Rural Schools Collaborative believes that thoughtful place-based education helps rural students foster a sense of connection and fellowship within their communities. Our partners at West Central Initiative in western Minnesota share this view, and together with WCI, Rural Schools Collaborative awarded five rural school teachers in the state with funding for their own place-based curriculum and projects.

At Lake Park Audubon Elementary School, Kathrina O'Connell is leading a project teaching students about the conservation efforts of John James Audubon and his influence on Audubon, Minnesota, their hometown.

"It is important for the students to learn about their community, John James Audubon, and the wildlife surrounding us," stated O'Connell.

Students have collaboratively researched the life of Audubon, as well as the beginnings of their town. Students also learned about birds in their community by making observations and using bird baths/feeders in their school's wildflower garden during different seasons.

To research Audubon's life, students used reading activities that encouraged them to compare articles and information about the life of John James Audubon, according to Ms. O'Connell. When the articles had been read, analyzed, and compared, the students then selected the method in which they would demonstrate mastery of that information. Some students wrote essays, others created wall displays; one student created a multiple-choice test, and many created trivia board games.

O'Connell's classes recently finished one of the final elements of their project: they took photos of birds in the community and then painted the birds just as Audubon had years before. Students took a field trip to a restored Minnesota prairie, located 1.5 miles north of the school. They worked with Audubon Dakota and experts from the US Fish & Wildlife Service to observe birds in their natural habitat, "just as Audubon himself would have done," stated O'Connell. The students returned to school and set out bird feeders in the wildflower garden, and have been tending to them as the weather gets cooler and food becomes more scarce for the birds.

Lastly, students learned about Audubon’s paintings; after their field trip, they each choose a bird to paint, with the caveat that it had to be a species found in the prairies of Audubon, Minnesota! The students studied the bird's characteristics and carefully painted them on large canvases which they displayed in their school.

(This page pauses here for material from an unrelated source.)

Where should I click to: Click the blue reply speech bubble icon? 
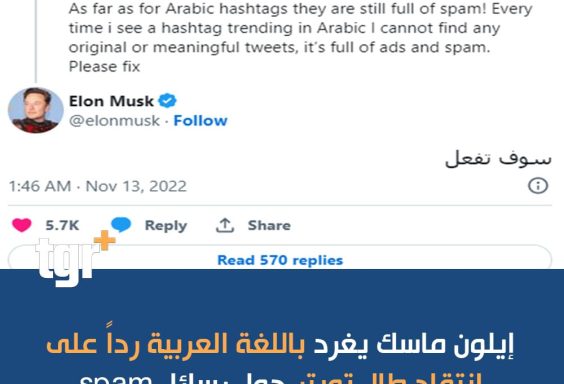[x=121, y=224]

A project like O'Connell's is a perfect example of how engaging students in place-based education can foster a greater connection to their home. As O'Connell stated in her grant report, "This place-based, rural school grant, has provided the sixth graders with the opportunity to study the history of their town and school, as well as the conservation efforts of...Audubon. Not only are they cognizant of the town’s history and street names, but they are also more appreciative of nature and wildlife that surrounds this special, little town."

Thanks to WCI and their matched funding for Grants in Place throughout western Minnesota! Additional thanks to Wendy Merrick, WCI Program Director, for visiting Ms. O'Connell's classroom and capturing these photographs of students in action!

Read Ms. O'Connell's report on the project here!


The 2017 Grants in Place program included more than twenty funders and individual donors who came together to invest $135,000 in rural place-based student-centered projects. Funding was provided for 35 projects serving 45 communities in 11 different states.